“The best we can hope for with these people is to keep them alive”
I remember it like it was yesterday, the shock that someone in his position would say something like that, knowing I had to challenge it and feeling determined to change things for the better.
It was 2009 and He was the manager of a drug and alcohol service and I was a service user representative, we were at an event about redesigning services to achieve better outcomes. It was called a LEAN review and there were senior managers from drug and alcohol services, probation and mental health services alongside consultants and academics.
I spoke up “I want more than that, I expect more than that”. I went on to describe what happened when I first spoke about wanting to achieve abstinence following 11 years of opiate addiction. The reaction was “You’re doing so well on your methadone, why would you want to risk all that?”. My workers understanding of me and what I aspired to was so far out, it was clear she didn’t know much about me and how I felt about myself.
For the next 10 minutes I off-loaded all my frustrations about being constantly reminded of my deficits. Drug and alcohol services were basically telling me to accept the bare-minimum from life and be grateful to be alive. Probation told me I had poor communication skills and no motivation to change, my last pre-sentence report stated that I had “poor comprehension and possible learning difficulties”. Mental health services spent 90 minutes asking me yes and no questions before deciding there was no clinical diagnosis, I had very low self-esteem and sending me on my way. The jobcentre told me to “accept I would never work in a position of trust and responsibility again”.
If you can help decision makers, people in positions of power and responsibility, realise and understand the value of expert by experience knowledge you can help to change systems”
After 10 minutes of putting the world to rights I sat and waited for the reprisals, I expected this room full of senior managers and academics to shoot me down with 101 scientifically proven reasons I was wrong to have ‘unrealistic expectations’ and to hope for more from life. I was red in the face and ready for conflict. What happened next was the opposite of conflict, I looked round the room to see nods and to hear verbal agreements and even some applause.
At times during my time as a service user representative and as a peer mentor I felt some people were patronising me. Because of my own insecurities I doubted that I was being taken seriously, I doubted that I was making a real difference. Four years later something happened which made me realise I was making a difference. The head of community safety was speaking at a personalisation event, she had attended the Lean review in 2009, and she told the participants “It was Matt who made me realise we are not aspiring after enough for our service users. We have to tell ourselves the sky is the limit”.
If you can help decision makers, people in positions of power and responsibility, realise and understand the value of expert by experience knowledge you can help to change systems. People experiencing disadvantage have always had their own understandings of themselves, their situation and what they need to change their lives for the better. By working with decision makers we can change the system from one which sees people as problems which need diagnosing and fixing to one which values people as ‘experts of their own experience’, their feelings, fears, hopes, and aspirations.
About the author:
Matt Kidd is the founder and director of Creative Inclusion, an organisation which finds creative ways of involving people facing disadvantage in decisions which affect them. Matt was inspired to form Creative Inclusion following his involvement in the Lankelly Chase funded ‘Elephants in the room’ project, a social experiment to test the conditions in which decision makers and people with lived experience of disadvantage create solutions together.

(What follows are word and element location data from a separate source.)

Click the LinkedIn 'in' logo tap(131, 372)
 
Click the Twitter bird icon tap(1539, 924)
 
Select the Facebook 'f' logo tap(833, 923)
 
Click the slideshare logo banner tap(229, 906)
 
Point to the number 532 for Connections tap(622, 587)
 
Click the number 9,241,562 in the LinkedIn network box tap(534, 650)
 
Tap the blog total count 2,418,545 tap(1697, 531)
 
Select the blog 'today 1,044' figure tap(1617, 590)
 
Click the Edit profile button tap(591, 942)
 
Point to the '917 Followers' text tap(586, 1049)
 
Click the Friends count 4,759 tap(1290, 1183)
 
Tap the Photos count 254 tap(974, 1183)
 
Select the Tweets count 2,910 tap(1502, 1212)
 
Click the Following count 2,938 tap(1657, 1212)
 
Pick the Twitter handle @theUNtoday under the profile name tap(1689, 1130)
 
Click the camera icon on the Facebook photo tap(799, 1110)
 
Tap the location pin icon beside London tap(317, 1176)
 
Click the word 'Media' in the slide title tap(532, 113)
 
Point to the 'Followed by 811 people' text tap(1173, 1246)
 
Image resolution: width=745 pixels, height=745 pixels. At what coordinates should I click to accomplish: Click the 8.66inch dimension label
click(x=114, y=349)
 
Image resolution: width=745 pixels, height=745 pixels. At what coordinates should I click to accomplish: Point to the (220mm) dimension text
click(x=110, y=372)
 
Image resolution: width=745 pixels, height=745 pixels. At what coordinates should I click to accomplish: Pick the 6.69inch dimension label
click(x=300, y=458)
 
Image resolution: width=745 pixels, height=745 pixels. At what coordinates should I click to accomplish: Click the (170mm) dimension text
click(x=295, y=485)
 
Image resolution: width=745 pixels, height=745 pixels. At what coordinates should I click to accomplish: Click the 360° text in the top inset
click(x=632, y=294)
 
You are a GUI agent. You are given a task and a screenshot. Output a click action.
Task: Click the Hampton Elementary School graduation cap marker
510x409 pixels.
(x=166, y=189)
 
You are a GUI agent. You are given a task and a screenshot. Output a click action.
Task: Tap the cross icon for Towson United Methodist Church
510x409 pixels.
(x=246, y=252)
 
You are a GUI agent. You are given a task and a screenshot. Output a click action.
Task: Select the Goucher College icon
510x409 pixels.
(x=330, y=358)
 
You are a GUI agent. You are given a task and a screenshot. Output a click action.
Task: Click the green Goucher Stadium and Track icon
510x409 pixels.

Creative Inclusion work as a critical friend to local authorities and larger organisations to ensure the voice of those with lived experience is influencing their thinking, culture and ways of working. Creative Inclusion act as the glue that keeps decision makers, frontline workers and experts by experience together, offering training, mentoring and coaching support to everyone involved in their coproduction work.
As a member of Tameside User Forum (borough of Greater Manchester) Matt advocated for peer support within drug and alcohol treatment and criminal justice services. The Probation Trust responded and worked with individuals with lived experience of the Criminal Justice system to coproduce a mentoring service. After working as employees of the probation trust for two years Matt and a colleague co-founded CLI (Community Led Initiatives), a user-led social enterprise offering mentoring support to people with complex needs. He worked for CLI for 4 years before leaving in July 2017 to form Creative Inclusion.